It’s common for people to kick the crap out of the news media, and much of it is deserved. We do screw things up (Jayson Blair), get stories wrong (overblown WMD reports), or turn the trivial into big news (the saga of Martha Stewart). In the face of commercial pressure, the news media also tart things up to get attention: Cancer Breakthrough! Coming Monday! If it’s such a freaking breakthrough, why not broadcast it now and save a few lives?
People have learned that much of what the media do—especially broadcast TV—is old-fashioned hype (self-important hype, at that). Much of the rest has become self-promotion: Note how much network time was spent by NBC on endless interview iterations relating to the last episode of Friends. (And speaking of self-promotion, see the note about our awards on p. 5!)
At the same time, the media are faced with other life-threatening trends. One is that the old-fashioned general audience for news is fracturing into demographic niches—liberals listen to NPR, conservatives watch Fox News. Another is that media ownership is being consolidated. The result is media that are both more generic and more targeted. In other words, the big media owners tend to focus on lucrative demographic and psychographic groups in a way that appeals to those groups everywhere, instead of specific “somewheres.” Thus, there’s a lot of syndicated, canned, and formula content.
The obsession with the youth market is an example, one that started with alternative newsweeklies and spread to Madison Avenue and now is an obsession for mainstream magazines and networks. They seek the holy grail of 18- to 34-year-old “consumers.” In marketing terms, young people are the other white meat, ripe for a bout with the branding iron. For a generation growing up on tattoos and piercings, branding now begins at birth.

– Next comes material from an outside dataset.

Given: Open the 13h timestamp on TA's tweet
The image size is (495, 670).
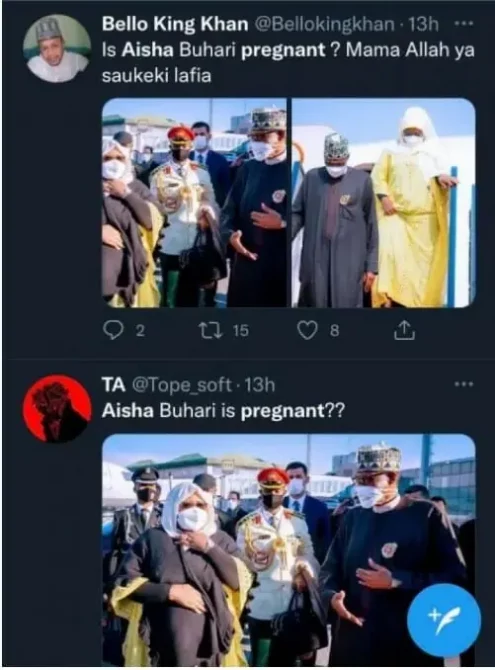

The idea is to burn corporate logos onto youth brains before the competition.
This is all happening in an environment of general media insecurity: Daily newspaper circulation is shrinking, and newsroom jobs are vanishing; advertising is less reliable, and clients are hunting for new gimmicks; network audiences are declining, and cable and satellite TV have helped fragment audiences; the Internet looms, without a generally successful business model yet. The proliferation of personal media has turned everyone into a potential hack—and people are making the most of it: slanderous blogs, up-skirt shoe cams, heartwarming home videos of horrendous car wrecks. . . .

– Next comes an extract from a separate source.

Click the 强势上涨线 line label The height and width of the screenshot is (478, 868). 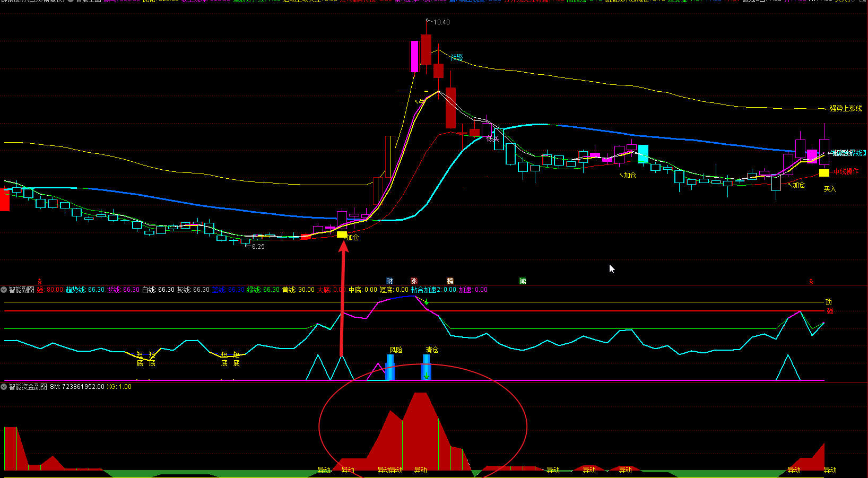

Ok, so things are a mess, or, if you want to spin it more positively, fermenting. But while the media are wrestling with change, the public often ignores its own culpability in being ill-informed.
I often hear the complaint that certain stories aren’t covered—or are censored—by the media. At a recent Town Hall forum, someone complained that the media should cover the fact that major U.S. corporations weren’t paying income taxes. Oooo—sounds like a cover-up, except that it isn’t. The story has been widely reported. In fact, I’ll bet the complainant got this bit of insider knowledge from the mainstream media, or someone who picked it up there and passed it on: “I heard that . . . blah, blah, blah.” In fact, most watercooler conversation is regurgitated media reporting; very little of what we know of the nation and the world comes through firsthand experience. Those people who say they hate the media are often gulping it down but not giving it credit.
Media “omissions” are often attributed to political bias. But while there might be fewer newsrooms pursuing major stories, or while some of those newsrooms might have bias (usually neither right nor left but in favor of entrenched power), dissemination by media is at an all-time high. The fact is, an active, interested, and engaged media consumer can get more information today in more flavors than at any time in memory.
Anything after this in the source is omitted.